Caso João Pedro: Delegado pede para sair da Core e diz que não dorme há um mês

Sérgio Sahione afirmou que delegado que investiga o caso participou da operação

Escrito por Redação 18/06/2020 12:09, atualizado em 18/06/2020 12:57
O delegado Sergio Sahione pediu para deixar a Coordenadoria de Recursos e Operações Especiais (Core) da Polícia Civil
O delegado Sergio Sahione pediu para deixar a Coordenadoria de Recursos e Operações Especiais (Core) da Polícia Civil . Foto: Divulgação/ Alerj

O delegado que chefiou a equipe da Polícia Civil na operação que culminou na morte do menino João Pedro, Sergio Sahione, pediu para deixar a Coordenadoria de Recursos e Operações Especiais (Core) nesta quarta (17). Em depoimento para o Ministério Público, o delegado que chefiava os três agentes investigados pelo crime, inspetores Mauro José Gonçalves, Maxwell Gomes Pereira e Fernando de Brito Meister, disse que há mais de um mês que não consegue dormir, pensando no que ele poderia ter feito de diferente para evitar a morte do adolescente de 14 anos.

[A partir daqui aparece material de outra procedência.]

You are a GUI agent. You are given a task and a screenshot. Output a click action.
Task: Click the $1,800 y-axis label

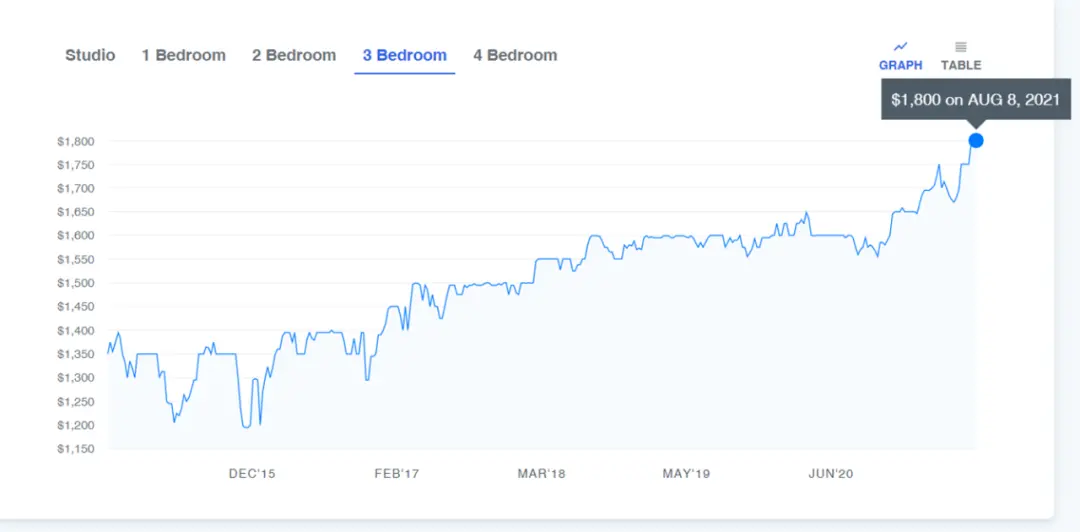click(x=76, y=141)
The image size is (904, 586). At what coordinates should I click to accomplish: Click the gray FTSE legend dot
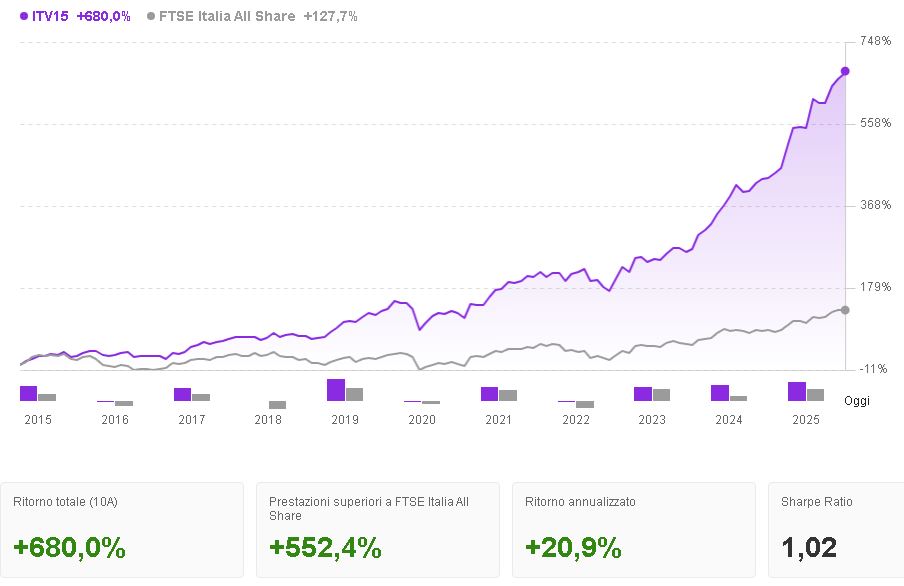click(x=151, y=16)
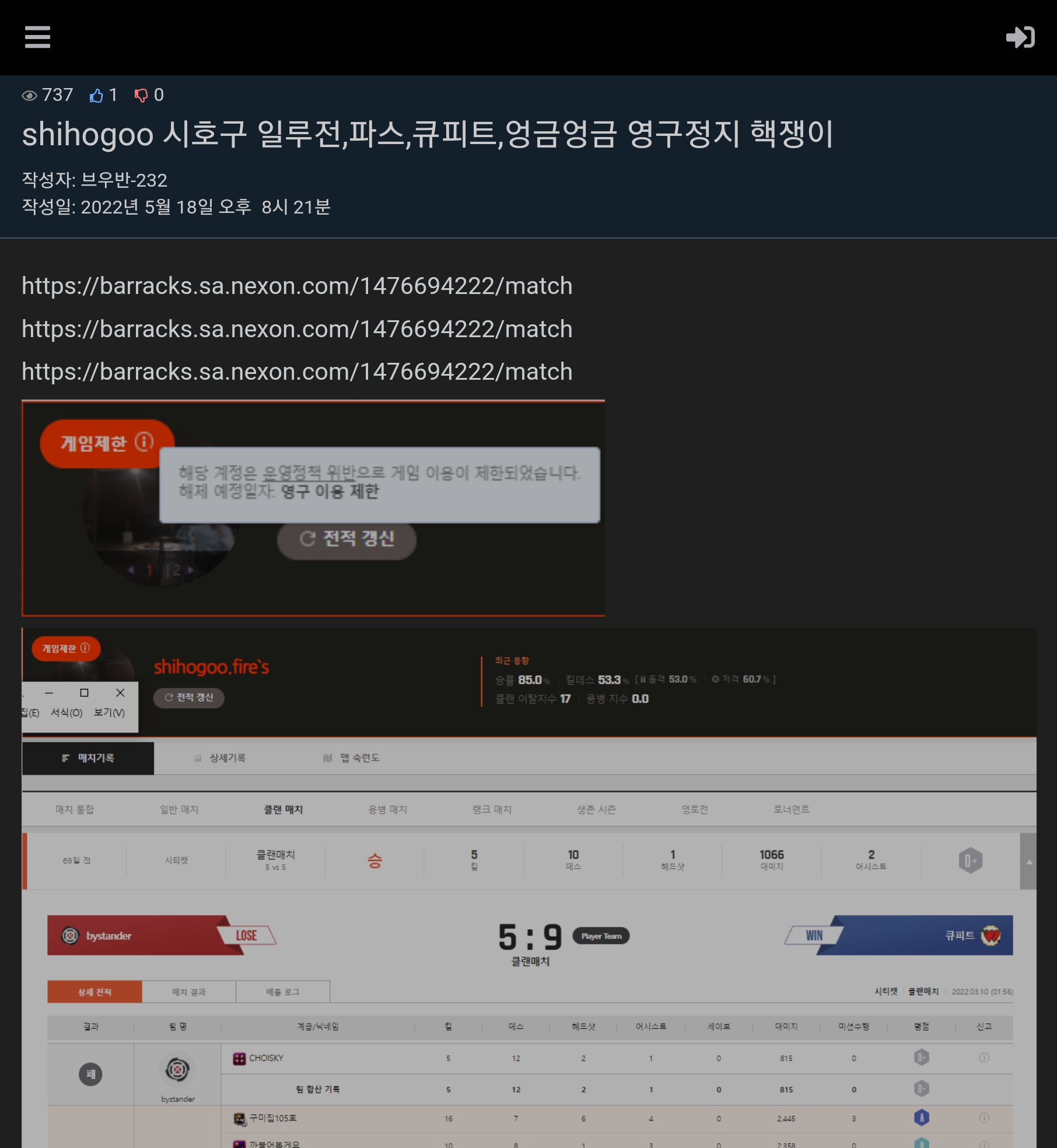Viewport: 1057px width, 1148px height.
Task: Click the large 전적 갱신 refresh button
Action: click(346, 539)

O delegado relembrou em depoimento, o momento em que o pai de João Pedro foi até à Delegacia de Homicídios de Niterói, São Gonçalo e Itaboraí (DHNSGI) na noite do dia 18 de maio, em busca de informações sobre o menino. Sérgio Sahione se diz arrependido e que queria ter pedido desculpas ao pai naquele dia. Disse ainda que ele não havia sido treinado para lidar com isso, mas que em nenhum momento ele esteve alheio à dor dele.

Sahione citou também em depoimento o mal estar que estaria dentro da coordenadoria. Ele detalhou que a divisão de elite da Polícia Civil possui quatro veículos blindados, mas apenas dois estavam funcionando na noite da operação. Um desses veículos não conseguiria segurar disparos de fuzis calibres 5,56 ou 7,62 e que mesmo diante desta precariedade estava cumprindo uma “função nobre”, mas “não vale a pena”.

O ex-titular da Core afirmou também que o delegado titular da DHNSGI, Allan Duarte, chegou ao local no mesmo dia do crime. Sahione disse que o colega não fazia parte da operação e que ele realizou reconhecimento do terreno para uma outra finalidade. Além disso, segundo o depoimento, teria sido Allan que pediu o helicóptero para deixar a comunidade e na ocasião disse que precisava do apoio do, até então, delegado da Core, para levar um pedreiro e uma jovem que confirmavam ter visto elementos armados passando no interior do terreno e que era importante eles serem ouvidos imediatamente.

Sahione ficará afastado das investigações para que não haja nenhum tipo de “embaraço”. Segundo o Departamento Geral de Homicídios e Proteção à Pessoa, Allan Duarte não participou da operação, mas utilizou de um blindado da Core para realizar um mapeamento na comunidade.